Tb testing important for food safety

After a cow reacted positively to a bovine tuberculosis test in May, at the Port Chalmers farm...
After a cow reacted positively to a bovine tuberculosis test in May, at the Port Chalmers farm where these cows live, the farmer was ordered to stop selling raw milk. PHOTO: STEPHEN JAQUIERY
The recent suspension of raw milk sales has prompted questions about the accuracy and stringency of Tb testing for cattle. Dr Paul Livingstone explains the science behind bovine Tb testing.

The small but rising number of New Zealanders drinking unpasteurised milk supplied directly from dairy herds need to have as much protection from being infected with bovine Tb as it is possible to provide.

When an animal in the Mt Cargill area reacted positive to a Tb test in May, the Ministry for Primary Industries - New Zealand's food safety regulator - halted the supply of raw milk.

The ministry made the decision to prevent raw milk sales from Tb-infected dairy herds until they had tested free from Tb for five years. MPI's decision was based on historical data that showed there is a very low risk of a previously infected herd being found with latent infection up to five years after being Tb-free.

The TBfree New Zealand programme run by Ospri uses Tb testing, animal movement and possum control towards the goal of eradicating bovine Tb. It employs a small range of diagnostic tests to detect tuberculosis infection in our cattle herds.

All tests are based on measuring an animal's immune response to tuberculin, which is a standardised protein extract derived from killed Tb bacteria (Mycobacterium bovis).
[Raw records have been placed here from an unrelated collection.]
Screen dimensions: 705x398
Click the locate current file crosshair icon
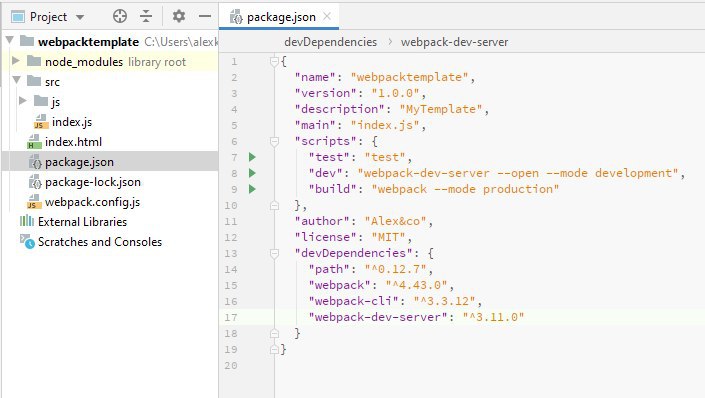click(x=120, y=17)
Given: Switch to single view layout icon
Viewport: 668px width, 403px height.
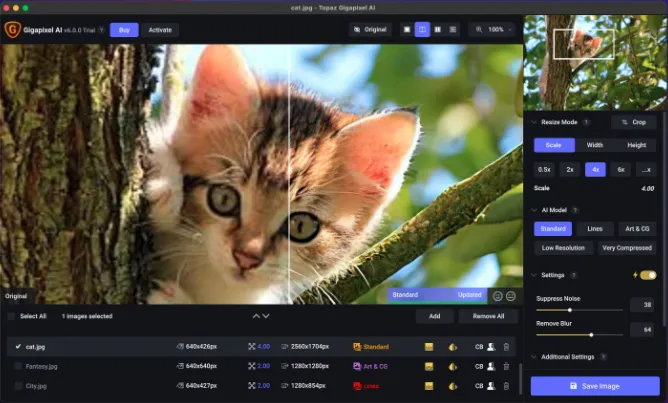Looking at the screenshot, I should click(x=407, y=29).
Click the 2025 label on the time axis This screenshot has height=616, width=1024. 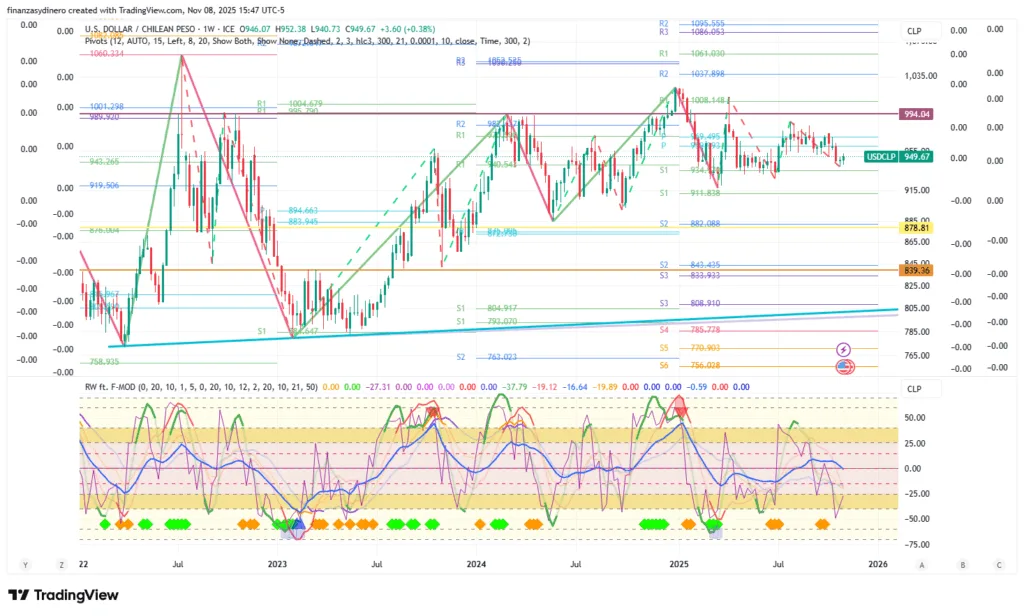point(679,564)
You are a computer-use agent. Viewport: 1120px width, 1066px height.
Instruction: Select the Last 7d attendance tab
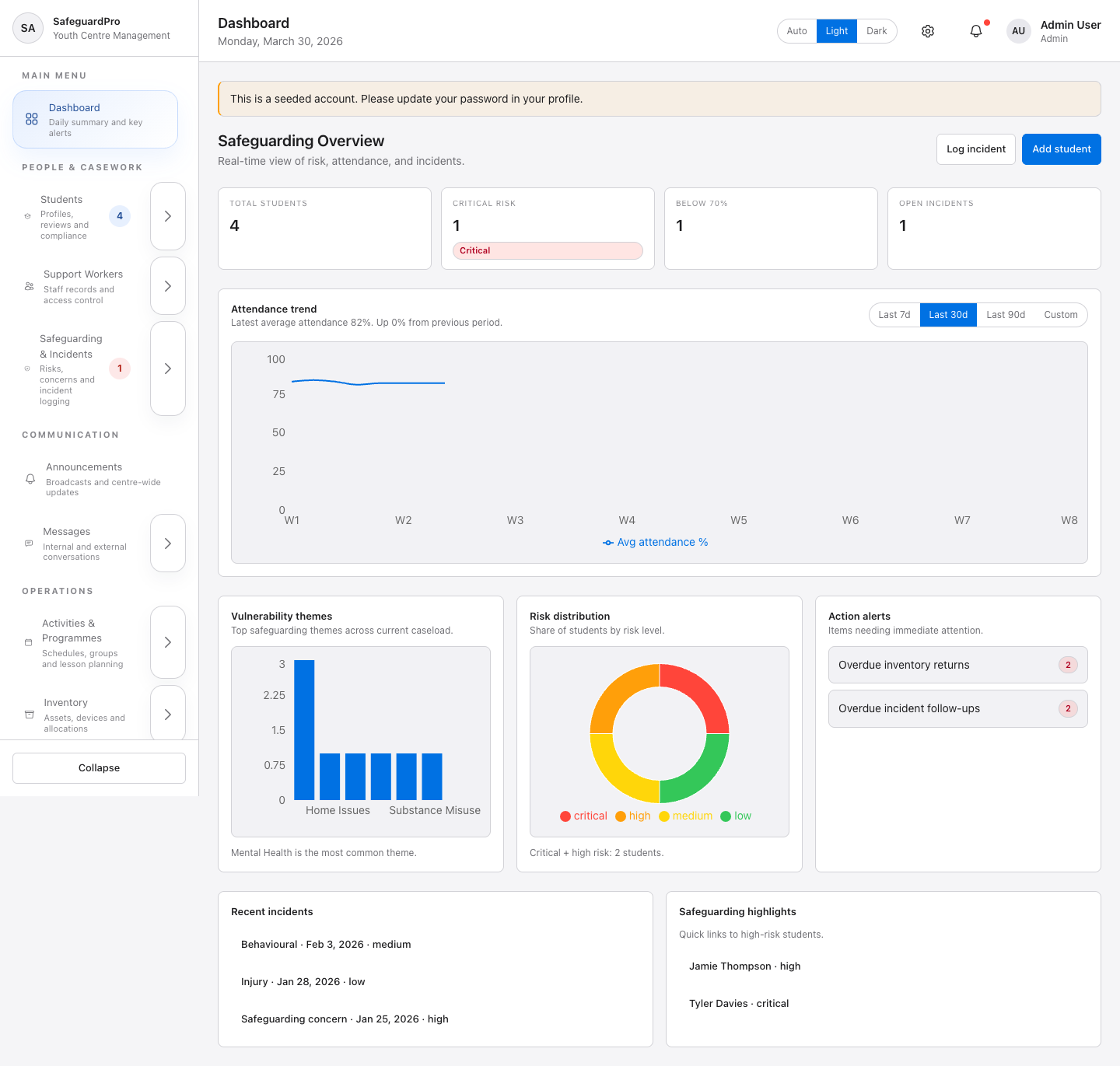(x=894, y=314)
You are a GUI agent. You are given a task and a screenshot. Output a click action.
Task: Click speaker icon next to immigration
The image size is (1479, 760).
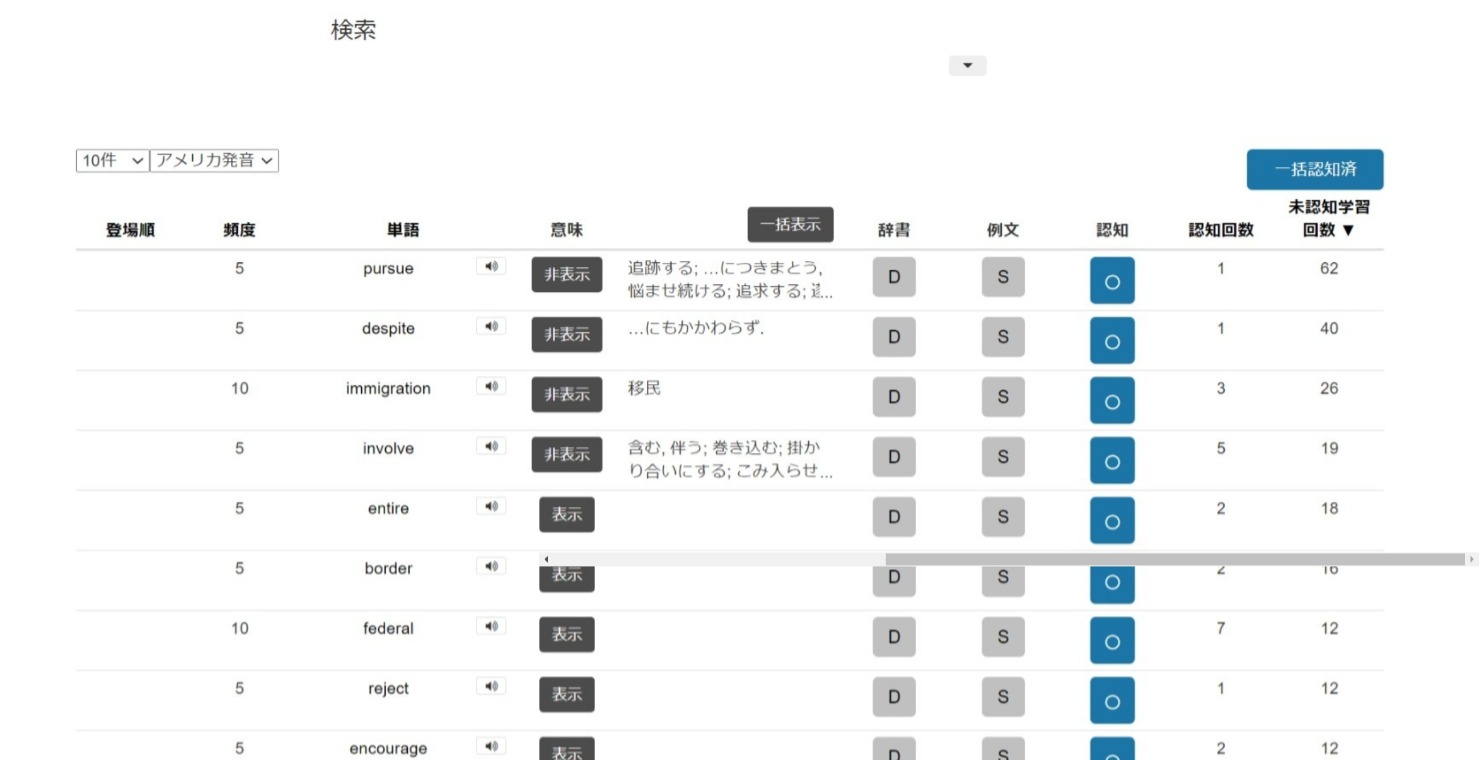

In general, this response is measurably different between infected and non-infected animals.

Tuberculin tests can be applied directly to an animal with an injected skin test, or can be carried out in a laboratory using a blood sample taken from the animal.

The Tb skin test on average detects 85% of infected cattle. Thus, if there is one infected animal in a herd, there is an 85% chance that the herd will be found infected and subjected to further testing. If there are two infected cattle in a herd, then there is a 98% chance of detecting the herd as infected and subjecting it to further Tb testing.

Once a herd is infected, it is subject to a regime of increased skin and blood testing to clear infection from the herd as fast as possible. This has proven to be very effective. About 60% of infected herds are clear of infection within two Tb tests and 95% of herds clear infection within five Tb tests. However, in rare instances, a cow may be infected with Tb, yet appear clinically normal and not respond to any of the Tb tests.

Following a chronic stressful event, usually associated with a combination of events such as feed shortage or introduction of new herd mates during late pregnancy or early lactation, a latently infected animal may quickly convert into one that becomes a major shedder of Tb bacteria. This can happen via a number of routes including the udder, leading to Tb infected milk.

Hence the importance of requiring five years of testing freedom before allowing raw milk sales, to guard against such an event.

The Tb testing programme for cattle in New Zealand is based on long and thorough research, proven in the field. In any one year, a large proportion of the national cattle population (4.41million animals in 2014-15) is skin tested for Tb.

During the decade to 2013-14, about 52,850,000 cattle were Tb tested nationally and 52,840,000 of these gave negative test results. That is a 99.98% accuracy (what we term "specificity'') rate.

Of about 9650 cattle that were taken nationally as Tb reactors out of that nearly 53million, 2630 showed gross lesions of Tb at slaughter. A further proportion of those not showing gross lesions (anywhere between 10% and 20%) will be infected but not showing visible lesions, due to early stages of infection. Such gross lesion rates are generally within the ranges seen in overseas countries.

There is high confidence that the testing regime is working.

New Zealand is getting into the latter stages of its Tb eradication programme, where a more intensive approach to eradicating Tb in herds is required to clear infection quickly. It is, therefore, not surprising in the latter stages of a programme that lesion rates in Tb reactors fall as the overall amount of Tb in the population is reducing.

As part of the Tb-free programme we are constantly looking at ways to improve how we our work, and Tb testing is no exception.

Research is under way into a new tuberculin used in the reactor that is much more specific at targeting bovine Tb. The research is now 18 months into a trial and is looking promising in helping to reduce the false positive incidence.

Dr Paul Livingstone is research leader for TBfree New Zealand.